Estrobolome and Hepatocellular Adenomas-Connecting the Dots of the Gut Microbial β-Glucuronidase Pathway as a Metabolic Link

Abstract

Hepatocellular adenomas are benign endothelial tumors of the liver, mostly associated with female individual users of estrogen-containing medications. However, the precise factors underlying the selective development of hepatic adenomas in certain females remain elusive. Additionally, the conventional profile of individuals prone to hepatic adenoma is changing. Notably, male patients exhibit a higher risk of malignant progression of hepatocellular adenomas, and there are instances where hepatic adenomas have no identifiable cause. In this paper, we theorize the role of the human gastrointestinal microbiota, specifically, of bacterial species producing β-glucuronidase enzymes, in the development of hepatic adenomas through the estrogen recycling pathway. Furthermore, we aim to address some of the existing gaps in our knowledge of pathophysiological pathways which are not yet subject to research or need to be studied further. As microbial β-glucuronidases proteins recycle estrogen and facilitate the conversion of inactive estrogen into its active form, this process results in elevated levels of unbound plasmatic estrogen, leading to extended exposure to estrogen. We suggest that an imbalance in the estrobolome could contribute to sex hormone disease evolution and, consequently, to the advancement of hepatocellular adenomas, which are estrogen related.

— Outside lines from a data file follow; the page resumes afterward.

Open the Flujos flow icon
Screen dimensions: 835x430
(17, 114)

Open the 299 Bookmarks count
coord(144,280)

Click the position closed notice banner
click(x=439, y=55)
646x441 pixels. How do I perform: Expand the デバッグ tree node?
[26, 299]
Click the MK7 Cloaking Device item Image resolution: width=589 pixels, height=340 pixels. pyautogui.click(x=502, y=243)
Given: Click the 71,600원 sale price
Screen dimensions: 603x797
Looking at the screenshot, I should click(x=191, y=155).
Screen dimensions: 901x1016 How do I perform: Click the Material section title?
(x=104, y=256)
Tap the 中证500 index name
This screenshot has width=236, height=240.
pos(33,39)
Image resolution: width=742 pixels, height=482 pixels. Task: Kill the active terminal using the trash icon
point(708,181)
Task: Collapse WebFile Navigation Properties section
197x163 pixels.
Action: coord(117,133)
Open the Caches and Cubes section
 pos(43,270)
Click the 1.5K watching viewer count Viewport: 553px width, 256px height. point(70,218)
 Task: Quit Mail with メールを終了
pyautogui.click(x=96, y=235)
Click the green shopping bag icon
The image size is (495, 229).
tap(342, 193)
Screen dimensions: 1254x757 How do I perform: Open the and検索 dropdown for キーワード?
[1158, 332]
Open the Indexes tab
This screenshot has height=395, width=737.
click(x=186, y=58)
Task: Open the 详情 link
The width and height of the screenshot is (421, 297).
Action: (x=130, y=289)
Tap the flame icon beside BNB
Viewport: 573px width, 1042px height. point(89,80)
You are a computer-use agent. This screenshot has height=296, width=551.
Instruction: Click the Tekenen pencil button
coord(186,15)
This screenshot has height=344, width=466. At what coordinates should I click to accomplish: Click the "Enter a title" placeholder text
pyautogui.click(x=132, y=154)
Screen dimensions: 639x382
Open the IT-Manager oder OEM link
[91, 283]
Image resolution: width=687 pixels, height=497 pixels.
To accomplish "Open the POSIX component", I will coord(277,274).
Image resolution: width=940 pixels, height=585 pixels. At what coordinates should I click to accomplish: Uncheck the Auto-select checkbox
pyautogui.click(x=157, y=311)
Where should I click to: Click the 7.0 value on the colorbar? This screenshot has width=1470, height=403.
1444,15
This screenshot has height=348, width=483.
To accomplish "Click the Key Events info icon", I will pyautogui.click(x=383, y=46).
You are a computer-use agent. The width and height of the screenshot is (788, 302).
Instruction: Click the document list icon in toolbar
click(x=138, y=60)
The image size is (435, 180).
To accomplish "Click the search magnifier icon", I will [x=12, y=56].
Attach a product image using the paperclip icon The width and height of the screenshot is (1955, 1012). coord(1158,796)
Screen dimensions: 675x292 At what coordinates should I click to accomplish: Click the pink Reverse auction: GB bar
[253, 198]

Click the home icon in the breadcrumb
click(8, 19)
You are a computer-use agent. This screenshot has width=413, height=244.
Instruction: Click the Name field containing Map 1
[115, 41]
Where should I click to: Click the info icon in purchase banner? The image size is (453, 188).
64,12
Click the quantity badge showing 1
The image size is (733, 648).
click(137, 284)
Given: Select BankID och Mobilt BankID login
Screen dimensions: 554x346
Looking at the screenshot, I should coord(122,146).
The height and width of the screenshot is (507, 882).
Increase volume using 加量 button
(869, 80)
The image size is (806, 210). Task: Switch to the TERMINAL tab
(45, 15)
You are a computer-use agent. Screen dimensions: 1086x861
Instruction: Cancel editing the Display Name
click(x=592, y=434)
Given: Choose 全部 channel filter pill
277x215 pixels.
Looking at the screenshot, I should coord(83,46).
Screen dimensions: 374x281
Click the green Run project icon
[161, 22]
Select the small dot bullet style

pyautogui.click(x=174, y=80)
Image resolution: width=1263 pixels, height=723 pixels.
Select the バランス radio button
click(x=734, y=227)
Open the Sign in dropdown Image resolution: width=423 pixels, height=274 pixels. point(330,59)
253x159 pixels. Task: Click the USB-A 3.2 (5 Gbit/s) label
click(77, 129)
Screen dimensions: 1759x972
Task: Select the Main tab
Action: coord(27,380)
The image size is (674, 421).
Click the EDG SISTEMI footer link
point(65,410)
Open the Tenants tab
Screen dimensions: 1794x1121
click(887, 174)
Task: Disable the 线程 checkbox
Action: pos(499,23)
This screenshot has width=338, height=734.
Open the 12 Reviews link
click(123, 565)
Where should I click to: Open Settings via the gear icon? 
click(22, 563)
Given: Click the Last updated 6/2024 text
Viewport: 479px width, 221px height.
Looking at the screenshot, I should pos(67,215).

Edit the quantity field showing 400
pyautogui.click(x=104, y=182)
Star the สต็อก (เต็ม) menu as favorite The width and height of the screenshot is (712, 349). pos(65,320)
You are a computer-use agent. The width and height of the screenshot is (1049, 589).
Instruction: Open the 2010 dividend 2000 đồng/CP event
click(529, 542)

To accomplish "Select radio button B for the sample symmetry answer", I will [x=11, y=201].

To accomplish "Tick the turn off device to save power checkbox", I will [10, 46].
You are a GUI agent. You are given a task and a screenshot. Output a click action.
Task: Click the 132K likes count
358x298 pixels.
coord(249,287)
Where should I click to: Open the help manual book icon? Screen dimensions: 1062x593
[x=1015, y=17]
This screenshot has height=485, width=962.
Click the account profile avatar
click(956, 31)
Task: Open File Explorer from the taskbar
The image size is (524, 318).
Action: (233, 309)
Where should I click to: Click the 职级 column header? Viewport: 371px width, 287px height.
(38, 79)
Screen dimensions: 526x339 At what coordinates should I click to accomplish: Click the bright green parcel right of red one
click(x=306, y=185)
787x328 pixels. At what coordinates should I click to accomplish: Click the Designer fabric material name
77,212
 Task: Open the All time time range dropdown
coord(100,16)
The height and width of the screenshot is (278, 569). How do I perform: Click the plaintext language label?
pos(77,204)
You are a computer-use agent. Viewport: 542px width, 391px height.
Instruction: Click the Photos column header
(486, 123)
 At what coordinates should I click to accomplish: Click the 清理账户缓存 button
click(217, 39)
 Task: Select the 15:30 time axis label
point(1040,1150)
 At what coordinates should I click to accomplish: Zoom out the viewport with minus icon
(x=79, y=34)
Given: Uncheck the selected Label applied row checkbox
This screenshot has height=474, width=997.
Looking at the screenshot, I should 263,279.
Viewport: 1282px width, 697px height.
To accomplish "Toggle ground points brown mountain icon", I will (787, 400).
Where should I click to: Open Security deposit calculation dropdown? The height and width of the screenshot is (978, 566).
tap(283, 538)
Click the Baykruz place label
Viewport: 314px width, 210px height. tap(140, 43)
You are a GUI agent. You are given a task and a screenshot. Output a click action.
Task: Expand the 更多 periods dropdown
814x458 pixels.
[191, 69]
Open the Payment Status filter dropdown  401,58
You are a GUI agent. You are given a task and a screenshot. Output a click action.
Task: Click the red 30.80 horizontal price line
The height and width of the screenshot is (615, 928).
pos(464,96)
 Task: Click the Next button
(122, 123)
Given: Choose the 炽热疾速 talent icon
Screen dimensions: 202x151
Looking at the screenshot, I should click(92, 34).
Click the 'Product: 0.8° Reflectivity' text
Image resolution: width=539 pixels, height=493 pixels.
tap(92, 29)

Keywords: GUS; HCA; estrogen; fatty liver; gut microbiota; hepatic adenoma; hepatocellular adenoma; liver; steatohepatitis; β-glucuronidase enzymes.

Figure 1

Gut bacterial triggers and the liver immunological response (created in BioRender.com). The components of the gut bacterial envelope are triggers for the hepatic immune response. The LPS are the components of the external layer of the wall of Gram-negative bacteria, while PGN are the components of the rigid layer of Gram-positive bacteria (alongside LTA) and of the internal wall of Gram-negative bacteria. The LPS, PGN, LTA, and bacterial DNA-endosome enter into the portal circulation, bypassing the intestinal barrier. In the liver, these components are ligands for TLR receptors and promote the pro-inflammatory response by macrophage activation and cytokine release. The consequence is hepatic inflammation and steatosis. TLR—Toll-like receptor; PGN—peptidoglycan; LTA—lipoteichoic acid; LPS—lipopolysaccharide.